Don't waste time asking rhetorical questions you're manifestly too stupid to process when you get the answers. And good luck with that plan for the rest of your life. Like with undertakers, and for the same reason, that sort of intelligence is why I've been fully employed for 25 years, and people like you are my best customers.
Sorry to disturb your navel-gazing with the answers you couldn't handle. Go back to your beer and chemtrail websites. And by all means, don't wear a mask, lick the handrails, and pee on the electric fence. What could go wrong with that life plan?
Thanks again for reminding me why dealing with you honestly and giving you the benefit of any doubt is a complete waste of time, except as an object lesson to others.
Not having learned his lesson, and after getting picked on in Comments, he now doubles down, and takes another swing:
You mean, when Fauci and the head of the CDC both said Ebola would never get here, and I said it would?
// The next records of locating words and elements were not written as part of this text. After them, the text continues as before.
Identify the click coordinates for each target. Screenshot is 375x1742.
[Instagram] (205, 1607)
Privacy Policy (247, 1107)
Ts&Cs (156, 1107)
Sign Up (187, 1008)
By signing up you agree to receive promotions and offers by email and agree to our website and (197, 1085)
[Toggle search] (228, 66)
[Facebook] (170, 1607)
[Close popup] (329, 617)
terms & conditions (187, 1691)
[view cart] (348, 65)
When Fauci and the head of the CDC said we had protocols that would deal with it, and I said we didn’t?
When Fauci and the head of the CDC said our first world medicine would triumph and stop it cold, and I said it wouldn’t?
When Fauci and the head of the CDC told you any hospital could handle Ebola, and I said that only the four BL-IV hospitals were trained or equipped to handle it?
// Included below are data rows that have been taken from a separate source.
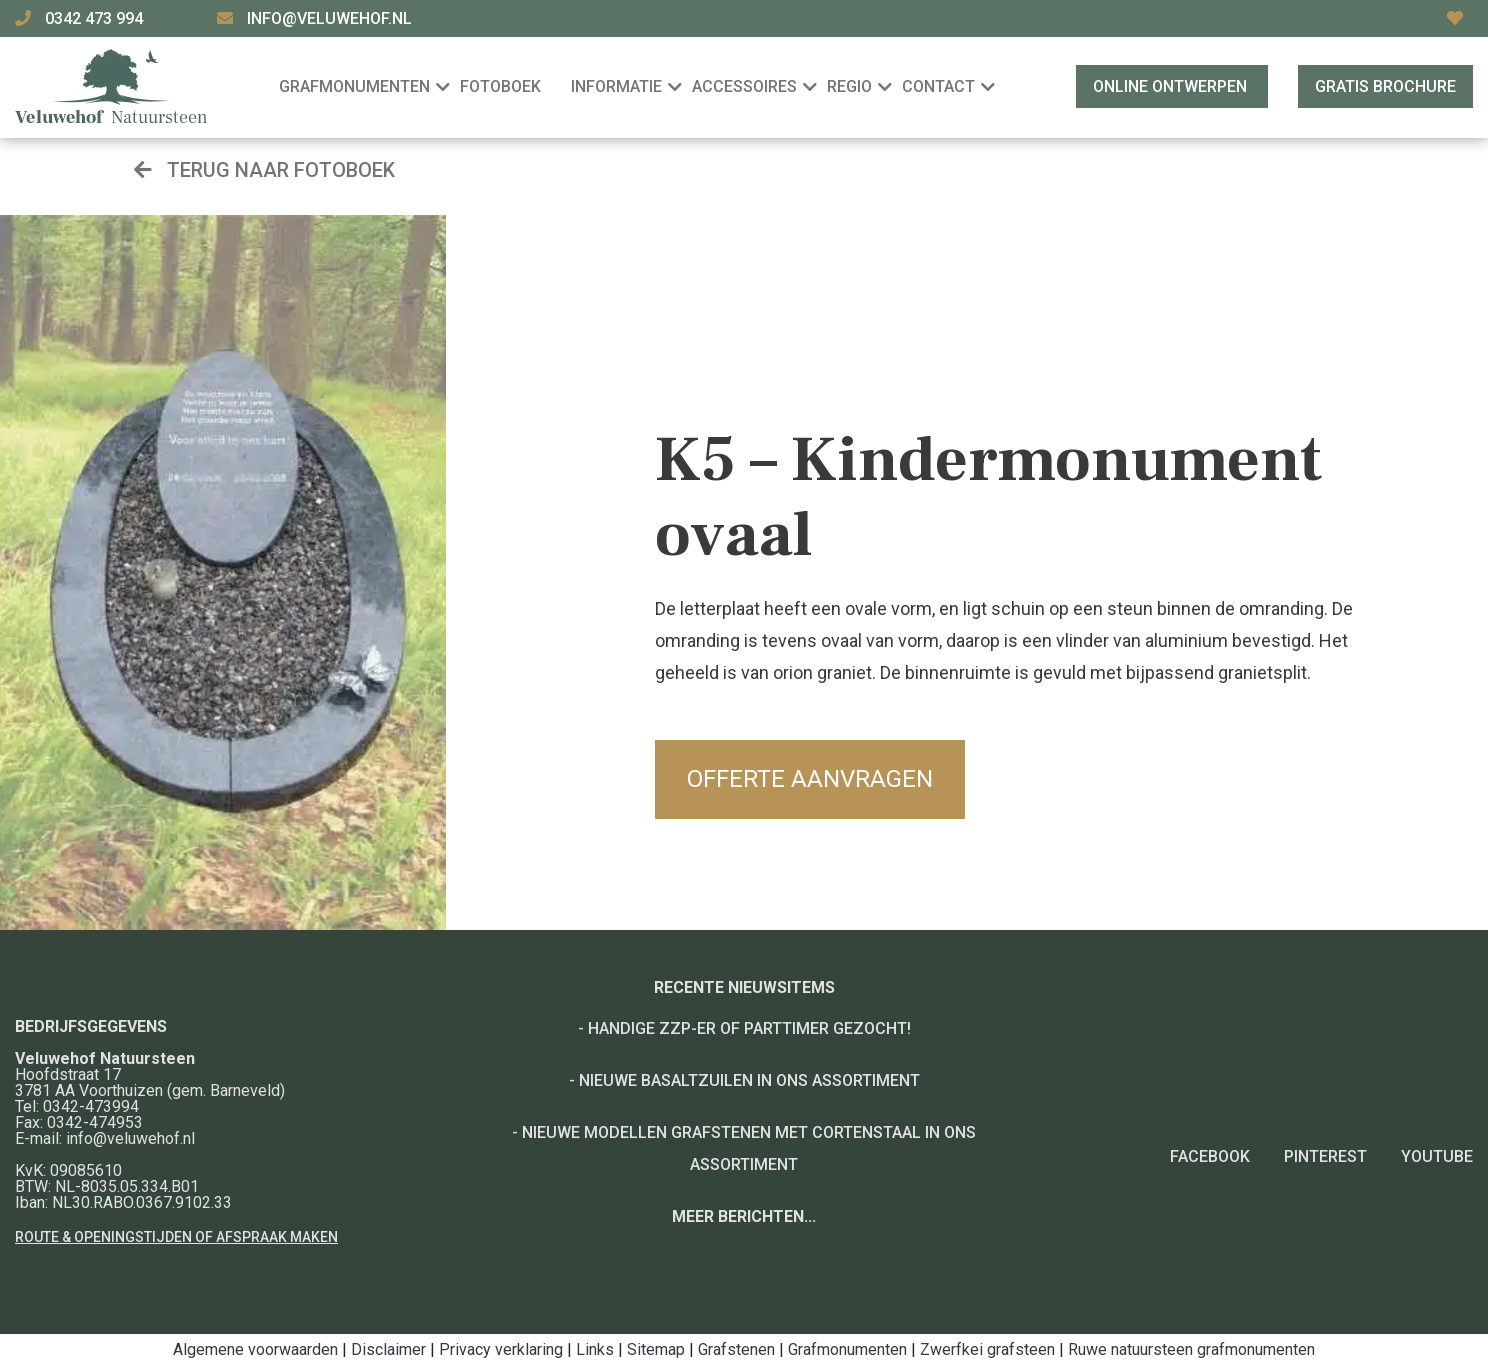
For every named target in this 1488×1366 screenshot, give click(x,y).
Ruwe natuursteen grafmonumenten (1191, 1349)
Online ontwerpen (1172, 86)
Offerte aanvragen (810, 779)
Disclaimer (388, 1349)
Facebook (1210, 1156)
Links (595, 1349)
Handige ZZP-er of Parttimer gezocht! (749, 1028)
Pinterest (1325, 1156)
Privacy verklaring (501, 1349)
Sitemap (656, 1349)
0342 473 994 (96, 18)
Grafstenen (736, 1349)
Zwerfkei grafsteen (987, 1349)
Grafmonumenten (847, 1349)
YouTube (1437, 1156)
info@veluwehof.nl (329, 18)
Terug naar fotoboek (264, 170)
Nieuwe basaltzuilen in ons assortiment (749, 1080)
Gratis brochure (1385, 86)
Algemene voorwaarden (255, 1349)
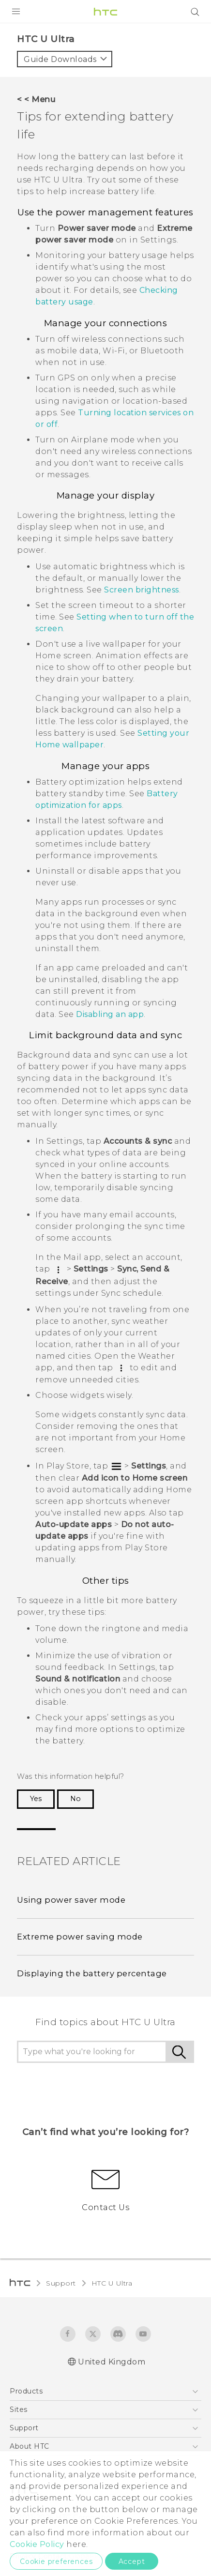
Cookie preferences (56, 2561)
You mean when, after they were both 100% wrong, and I was 100% right, on every one of those predictions, and Ebola in a Dallas ICU, using the CDC’s protocols, multiplied at the exact same rate it does in the wild, with no precautions, they ended up moving every Ebola patient in America – including the two ICU nurses they managed to infect with it in exactly 21 days, just like it multiples in the wild – into those exact BL-IV beds, taking up all but one of the only 11 such beds in North America, leaving us a red hair away from becoming West Africa?
Yeah, I remember that pretty well, since you mention it.
Everything I posted then (summer to winter 2014) is still up on my blog, in case you care to check it.
Now, tell me about your local weatherman with a 100% accuracy rate on his predictions and prophecies.
I haven’t made many predictions, as such. But the ones I have have panned out pure gold.
Please, B, for the love of God, stop stomping on your own junk with sharp cleats on.
So far, Aesop’s record is slightly poorer than Fauci and the CDC. Remember the Ebola thing? And many other of his predictions?